You might remember from Windows 7 that it can install updates on the fly and then tell you it wants to restart automatically within a certain timeframe. Usually it gives an option to postpone the restart. Under Windows 8 the system will not let you postpone these restarts indefinitely and will force your system to restart at a certain time, no ifs or buts. You can turn this off, but it rankles that this is actually the default setting for 8. It rankles even more that this is one of two ways when Windows can force your system to restart without asking you to save any work before it shuts down your computer. The other time is if an installation needs your computer to restart. For example I just installed a new version of iTunes, and it put up a restart dialog box. I accidentally clicked the button that said to restart the computer and Windows restarted immediately by terminating all the open windows without bothering to check if anything needed to be saved or not. When it came back, as usual, Excel had recovered files. That is all very well for Excel, but not every application has this capability. There have been enough times I have lost data from open applications because of the forced restart. It is total hypocrisy considering if you click Shutdown yourself, it asks applications if they want to save anything. (As it turned out, I did lose data from QGis because of the forced close. Not much data, but enough to make me really, really mad at Microsoft)

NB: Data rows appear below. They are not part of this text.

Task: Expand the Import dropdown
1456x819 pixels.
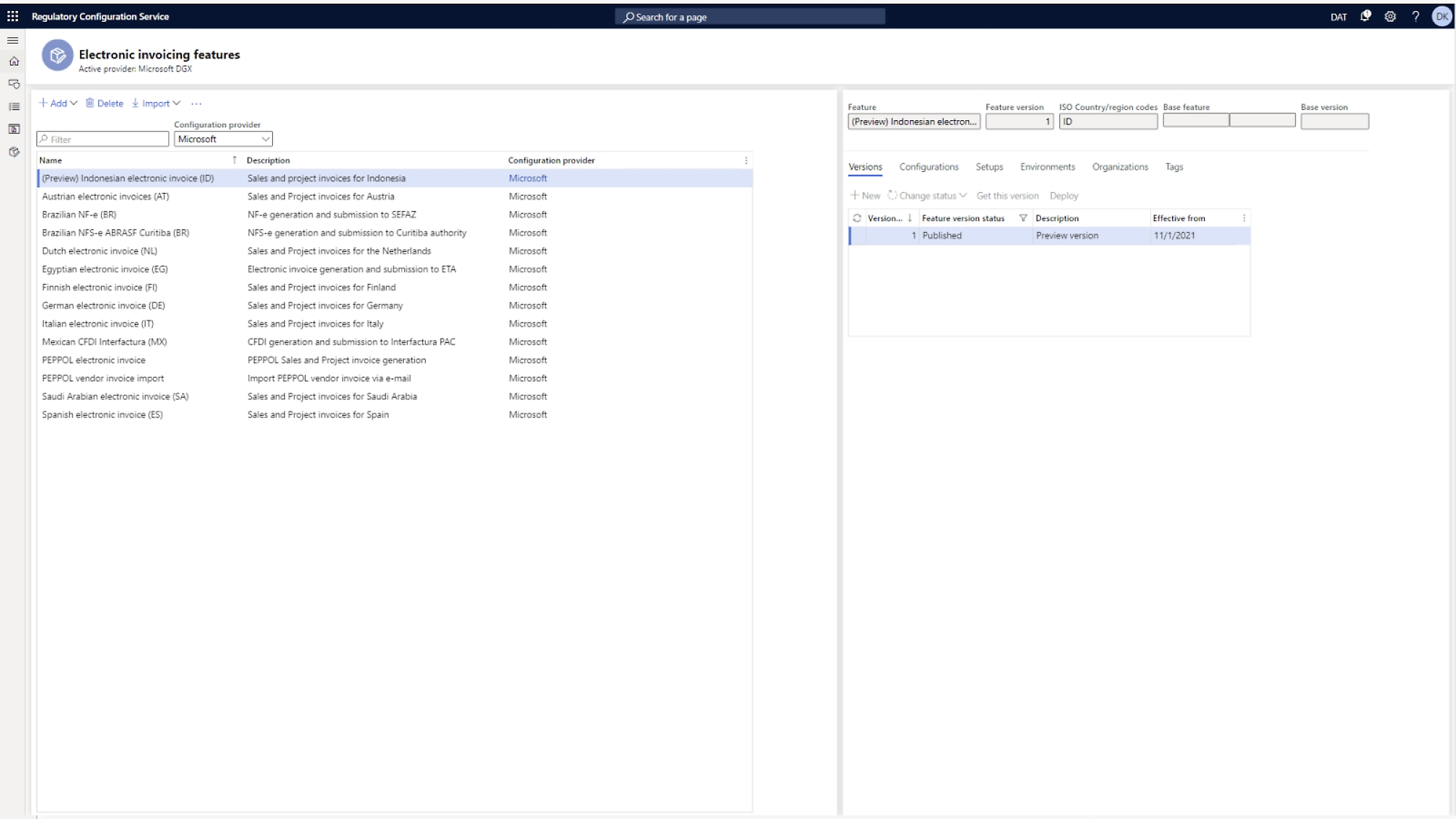Action: coord(156,103)
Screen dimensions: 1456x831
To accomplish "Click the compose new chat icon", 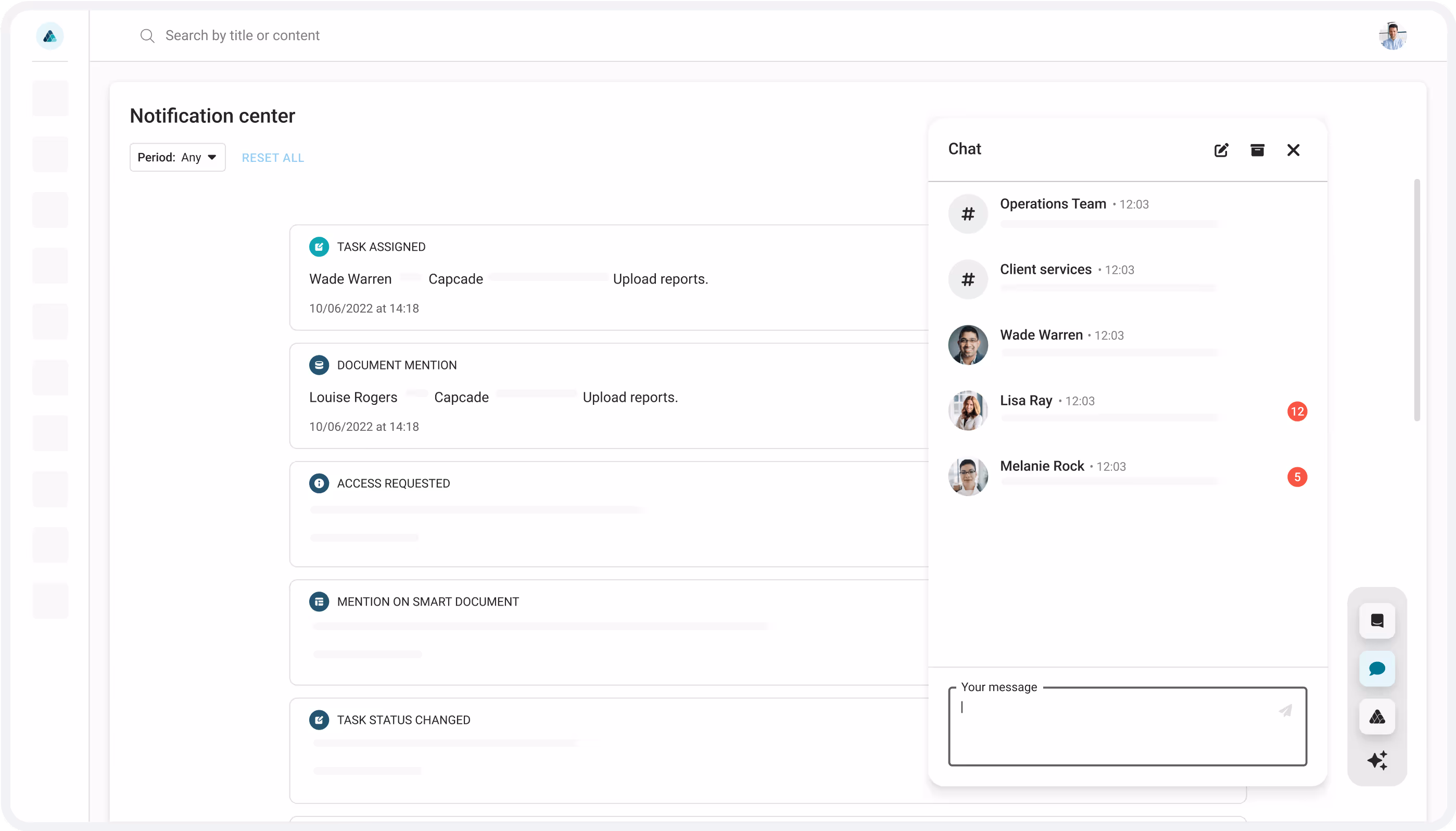I will coord(1221,150).
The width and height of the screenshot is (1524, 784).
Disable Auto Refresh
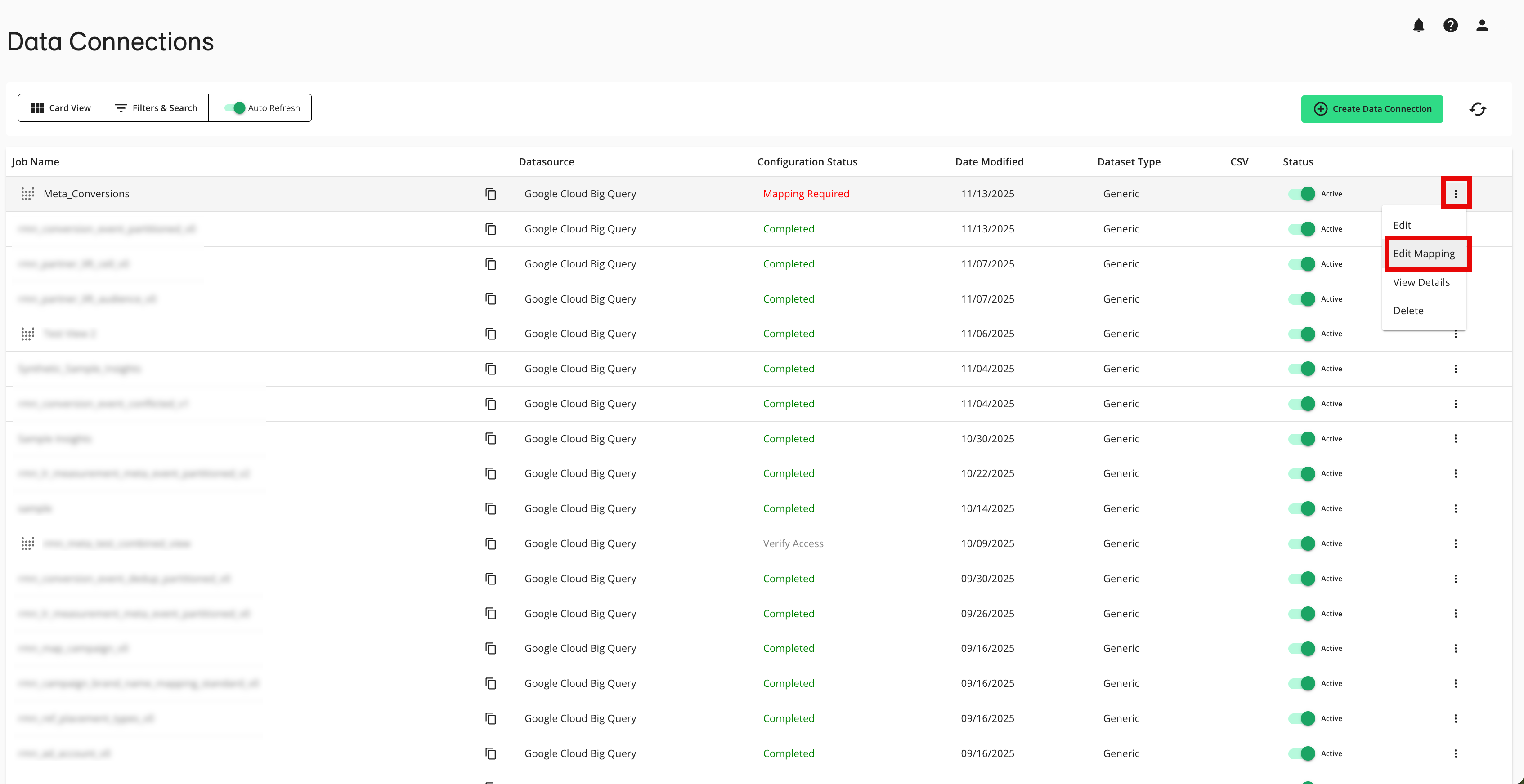click(x=234, y=107)
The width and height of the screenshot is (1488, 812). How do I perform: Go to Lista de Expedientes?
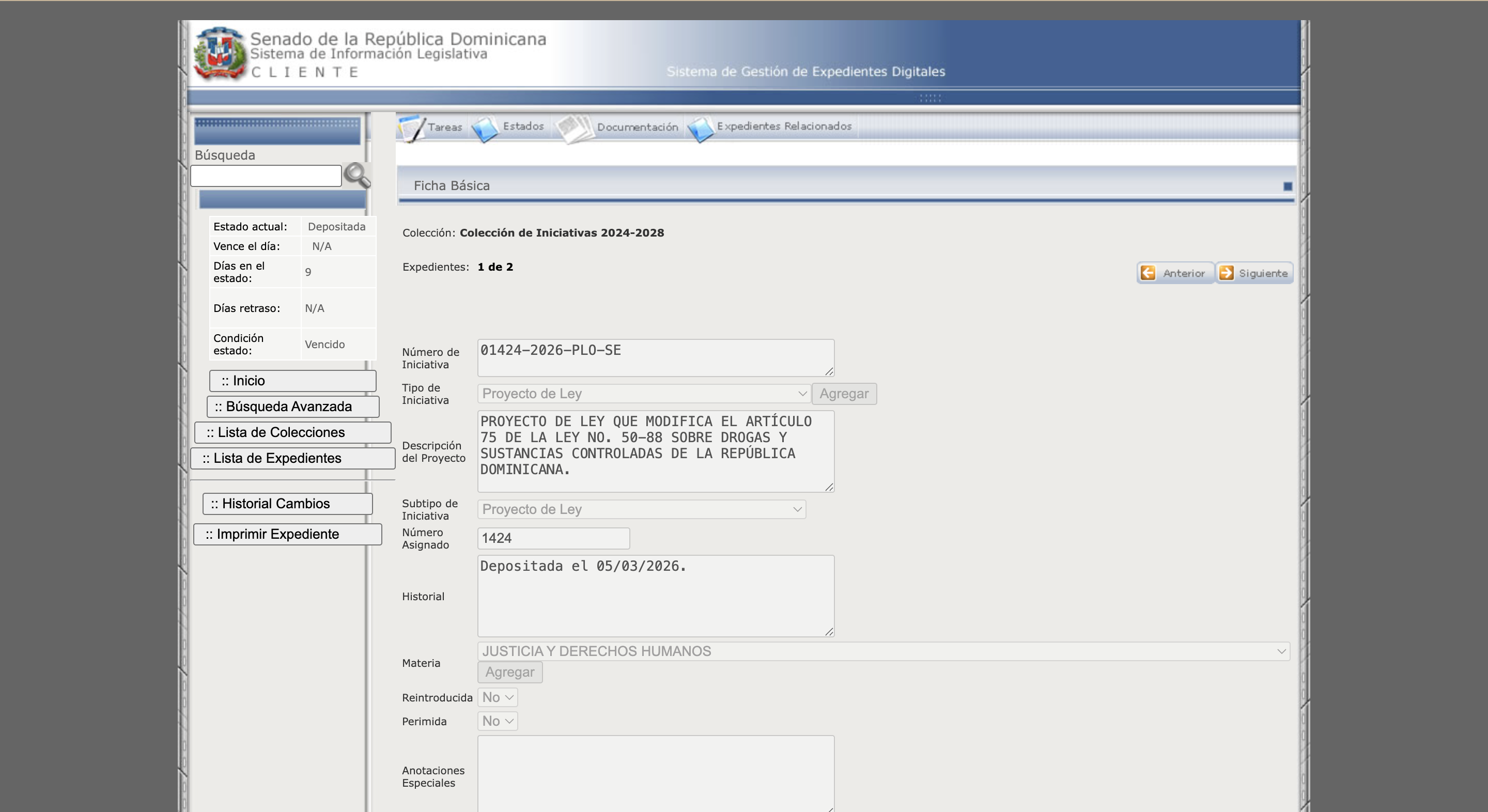pyautogui.click(x=292, y=459)
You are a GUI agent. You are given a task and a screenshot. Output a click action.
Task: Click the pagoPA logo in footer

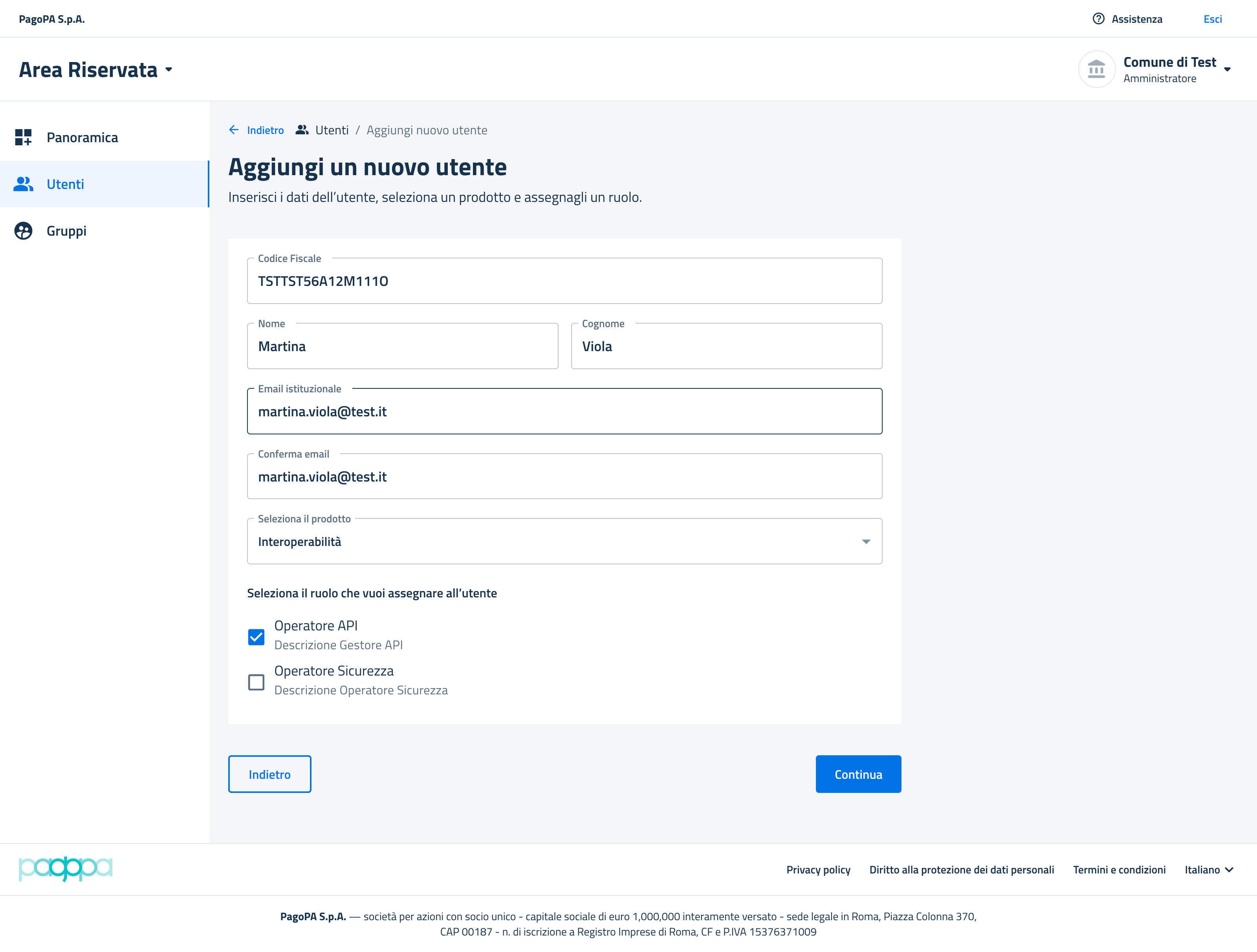point(65,869)
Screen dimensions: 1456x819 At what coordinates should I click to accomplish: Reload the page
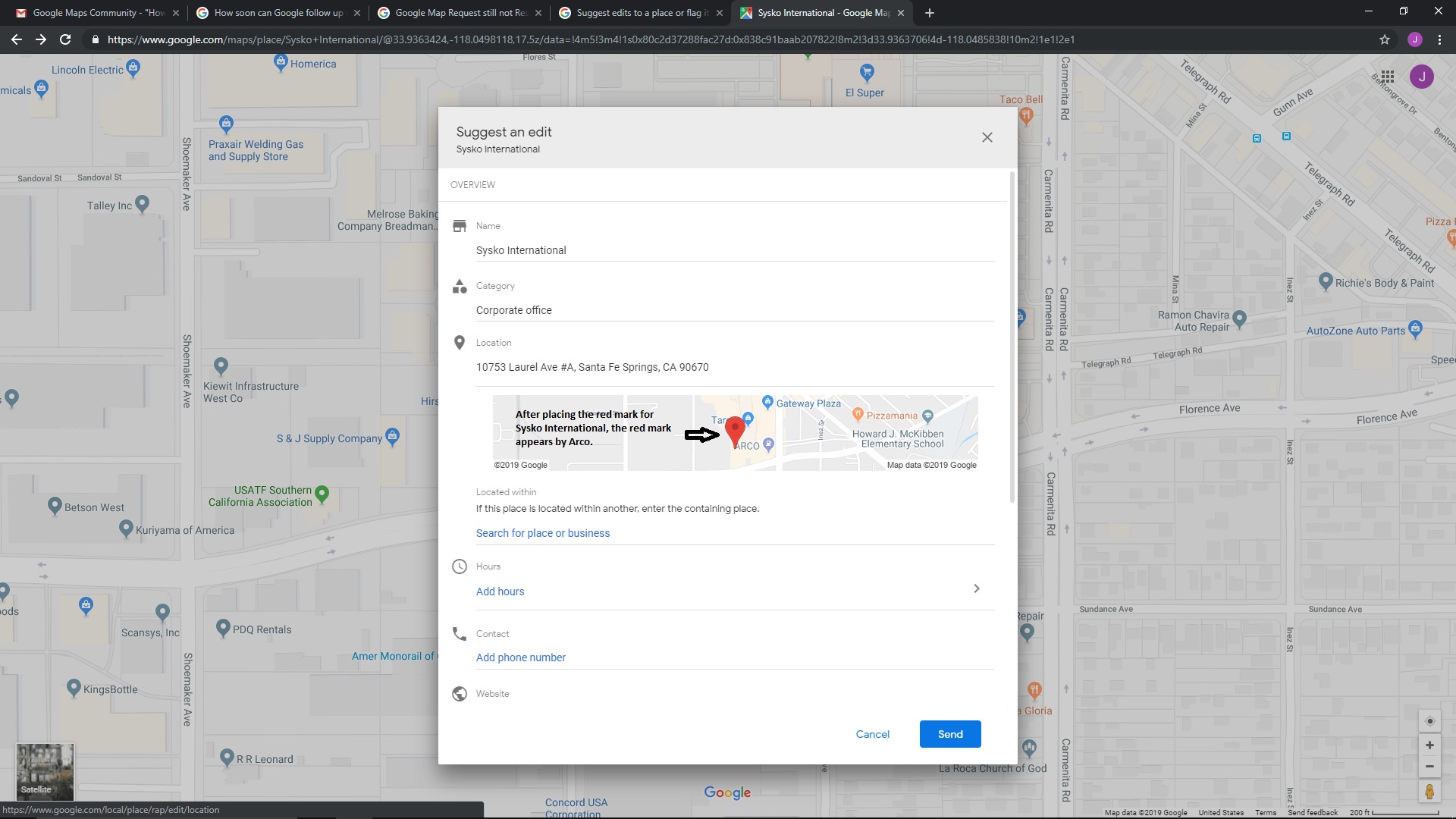(65, 39)
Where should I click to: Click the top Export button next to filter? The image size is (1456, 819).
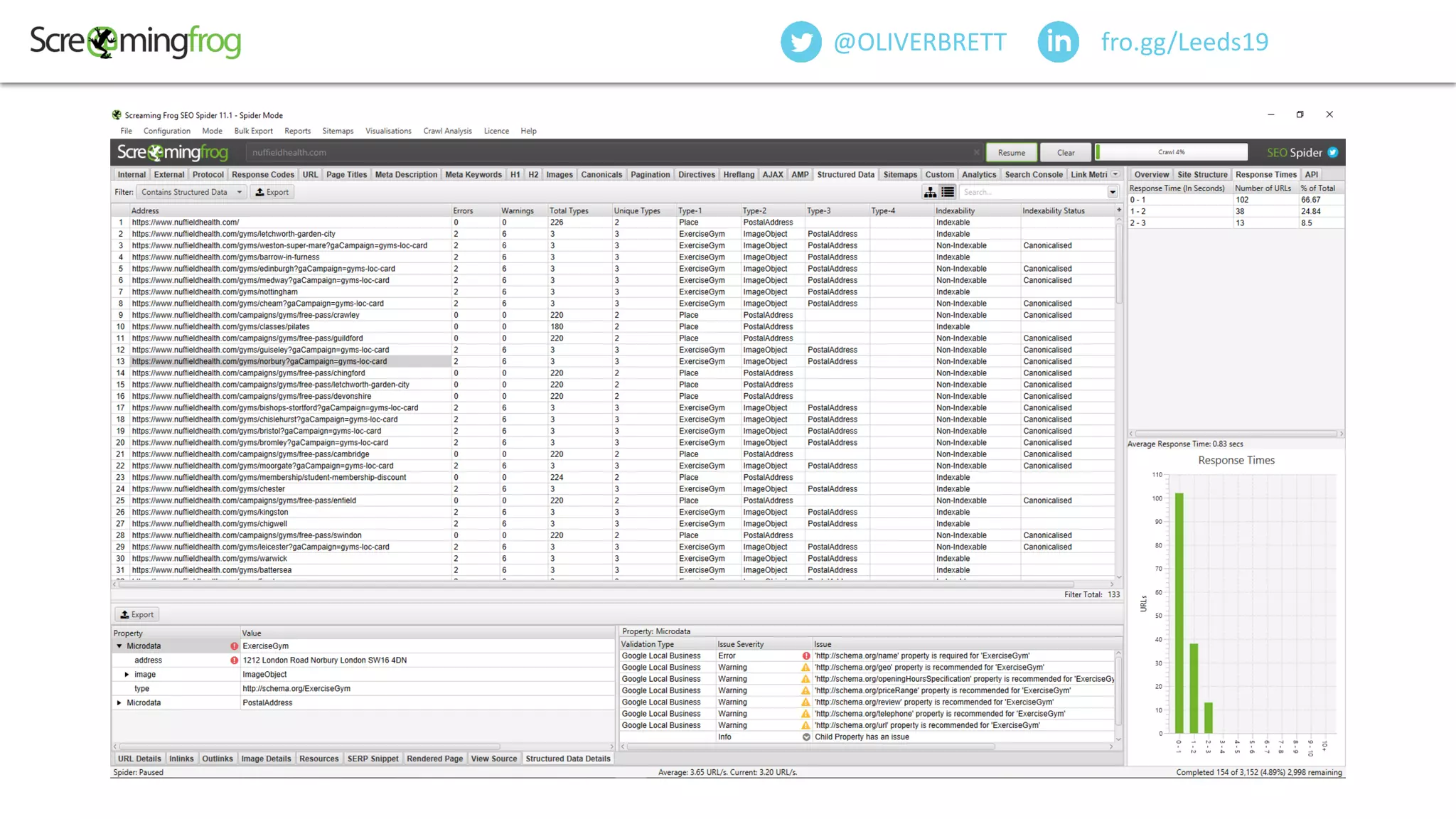tap(272, 192)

These are more reasons why Windows 8 is becoming a tiresome operating system to have on my home computer. In fact now that I have three computers, I am slowly coming to the point where I am considering wiping Windows 8 off the most expensive one, and reinstalling it on a server edition instead, or maybe Windows 7. The fact that Microsoft considers it acceptable to kill running applications without checking if they need to save first, is one of the reasons I am growing to hate Windows 8. Some of the other reasons have already been canvassed and they tend to go along the same lines. The overall theme of Windows 8 is that Microsoft owns your computer and can behave like they want with it. If you run an application that MS doesn’t approve of, the default smartscreen response is to say the app was blocked. It is only if you click on a non intuitive link for more details that you can get the app to be unblocked. Forcing your computer to be restarted by a certain time and date may be acceptable on a work computer but not on a home one. These are examples of how Microsoft considers that it owns your computer once you install their OS on it. They are all for a certain end. And the idiots at Redmond especially the moron Sinofsky whose head has just rolled and the chief jester Ballmer, should be really really really ashamed of themselves for putting this operating system out and foisting it on an unsuspecting public. And that view is without all the other reasons that people don’t like Windows 8. So far as I can see, Windows 8 is for tablets, not for anything you do any serious work on, and that is how people should treat it.